Should you upgrade now?
If you want to upgrade, there are a few simple ways to find out if your computer will be severely affected by the loss of 32-bit support. Apple has made every effort to ensure that when you install the new operating system, you are alerted to the software installed on your computer that is no longer supported after the update.
However, if you want to do this before downloading Catalina and getting to the final stage of the installation process, you can open the System Information tool with Spotlight Search on your Mac. From there, scroll down to "Software" and click on "Legacy Software". At the top of the window you will find all the software that can not be used after installing Catalina. On my work machine it was just an app – an old software for recording Skype calls. But on my home computer, a year-long Mac mini, I have a lot of older software.
I have an old version of Microsoft Office on this computer, a 32-bit version of Valve's Steam Launcher that I have never uninstalled, and seemingly old versions of iMovie and earlier versions. Creative Cloud Adobe Apps. I am using my Creative Cloud subscription on this computer so I can uninstall this Adobe software. However, if I had ignored the warning from Adobe before Catalina, I would have had to resort to the manual cleanup tool, which can be annoying during troubleshooting and time consuming to run.
The question of whether you should upgrade depends largely on whether you run the risk that some apps may stop working, or you might encounter problems that you will not encounter, even with supported 64-bit software knew.
If you're like me, do not use highly specialized apps, not a four- or five-year-old Mac.

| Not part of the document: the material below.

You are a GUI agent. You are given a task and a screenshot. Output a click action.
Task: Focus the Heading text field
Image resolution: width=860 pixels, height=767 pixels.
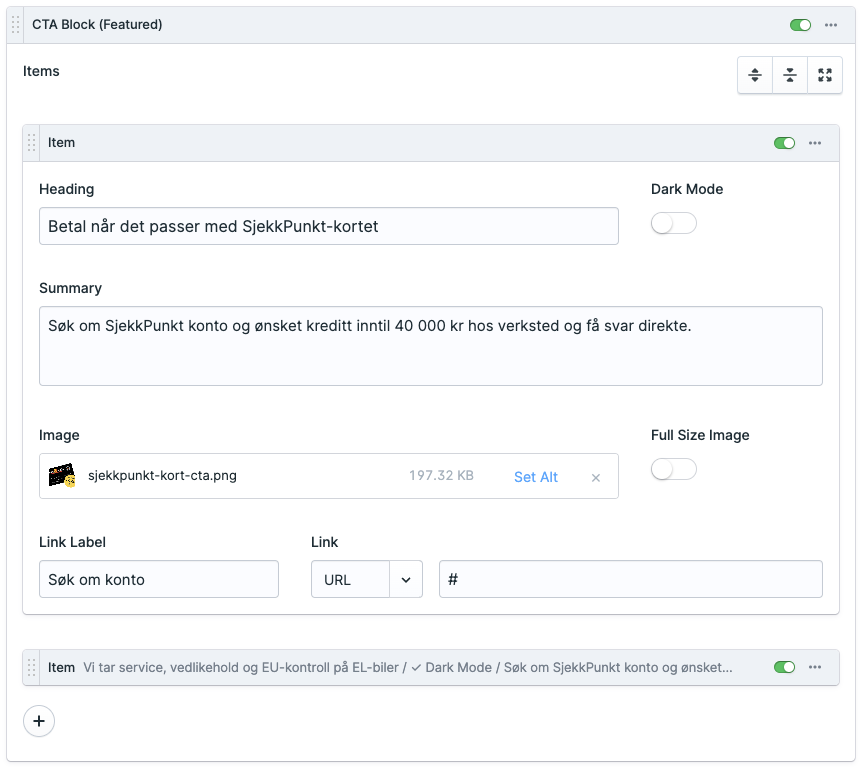click(x=328, y=226)
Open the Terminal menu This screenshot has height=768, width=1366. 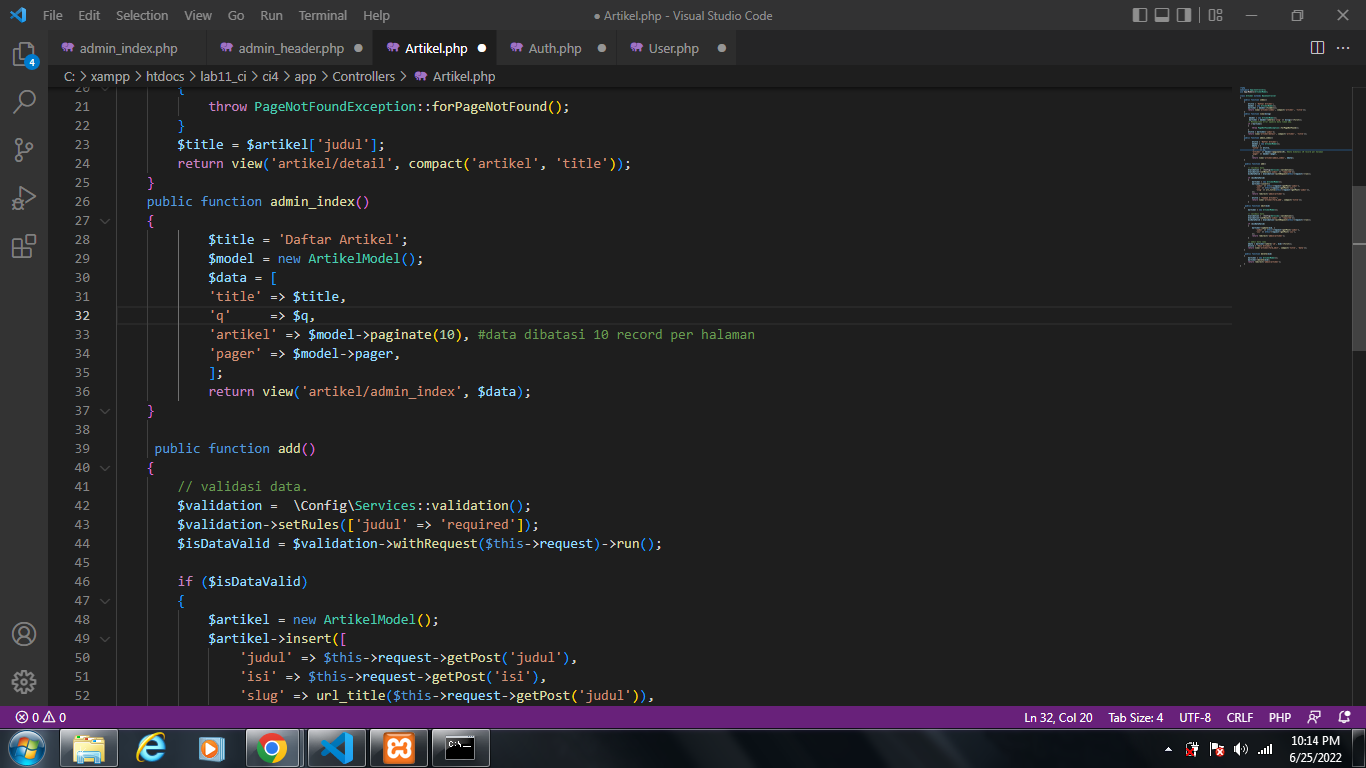coord(322,15)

You use your new laptop or desktop mainly for surfing the Internet, for general productivity tasks (calendars, notes, file management, etc.), for creating Light Media, and for editing and writing. In this scenario, upgrading to Catalina makes sense and probably does not cause too much trouble.
Why should you hold back?
There are many reasons not to upgrade to Catalina. According to Apple, the operating system will run on computers as early as 2012, but of course that means you may have tons of 32-bit software that you use from time to time without realizing it.
Dropping these apps, just to use Catalina, is not worth it, in my opinion, if the upgrades you receive focus mainly on new devices. For example, you can not use the new sidecar mirroring feature without a Skylake Mac and a newer iPad.
Another reason you might want to interrupt the upgrade is if you're a creative professional, use Photoshop, or any of the above-mentioned music software affected by iTunes removal. It's always safer to work on a machine that's built into your existing workflow, rather than taking the risk of damaging something and finding a roadblock for a project with a due date.
Like Dieter Bohn of The Verge in an article with the apt title " You do not need to update your operating system immediately. "Consumers and especially Apple fans have been led to a sense of complacency over software updates given the stability of the mobile variant. He calls it a low-risk, high-reward decision to update a new app or switch to the latest version of iOS, because you'll come across an error here or there, but access cool new features, nice wallpapers, and im General quick adoption of new features by third-party apps.
The same is not true for the Mac, which, as a much more open platform, can bring more complications and more risk if there is a fatal error or incompatibility problem. "You probably rely on your Mac or PC to do" real work, "and a first-day update could jeopardize this real work-and literally jeopardize your livelihood," writes Bohn. "It's better to wait and see how things evolve, convince others of problems, and report them."
If you end up, you should do one thing: fly over. Under Settings, click Software -Update "and deselect the" Keep my Mac up-to-date automatically "check box. This will ensure that your Mac does not try to install the update on your behalf. For most Mac users, this check box is selected by default. You must therefore disable the setting manually to avoid a forced installation of Catalina.